* **THE TASK**
Search the records for the string "accomplish" and copy every line where it turns up.

* **GIVEN ENTRIES**

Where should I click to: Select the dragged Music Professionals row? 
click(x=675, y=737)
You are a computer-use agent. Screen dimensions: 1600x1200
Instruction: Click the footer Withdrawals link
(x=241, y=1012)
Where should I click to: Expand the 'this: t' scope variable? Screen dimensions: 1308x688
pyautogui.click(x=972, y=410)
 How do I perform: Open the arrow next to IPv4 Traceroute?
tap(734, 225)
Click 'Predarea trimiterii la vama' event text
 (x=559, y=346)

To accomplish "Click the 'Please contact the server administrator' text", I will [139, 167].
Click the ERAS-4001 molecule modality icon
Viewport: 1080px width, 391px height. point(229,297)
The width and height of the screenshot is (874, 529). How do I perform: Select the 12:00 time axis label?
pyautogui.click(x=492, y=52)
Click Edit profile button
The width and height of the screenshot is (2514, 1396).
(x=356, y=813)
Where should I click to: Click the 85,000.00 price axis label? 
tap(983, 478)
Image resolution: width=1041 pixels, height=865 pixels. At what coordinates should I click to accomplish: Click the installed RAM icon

* **ANSWER SECTION**
To accomplish "Click the 'Please contact the server administrator' text", I will [139, 167].
Image resolution: width=1041 pixels, height=865 pixels. At what coordinates should I click to accomplish: Click the installed RAM icon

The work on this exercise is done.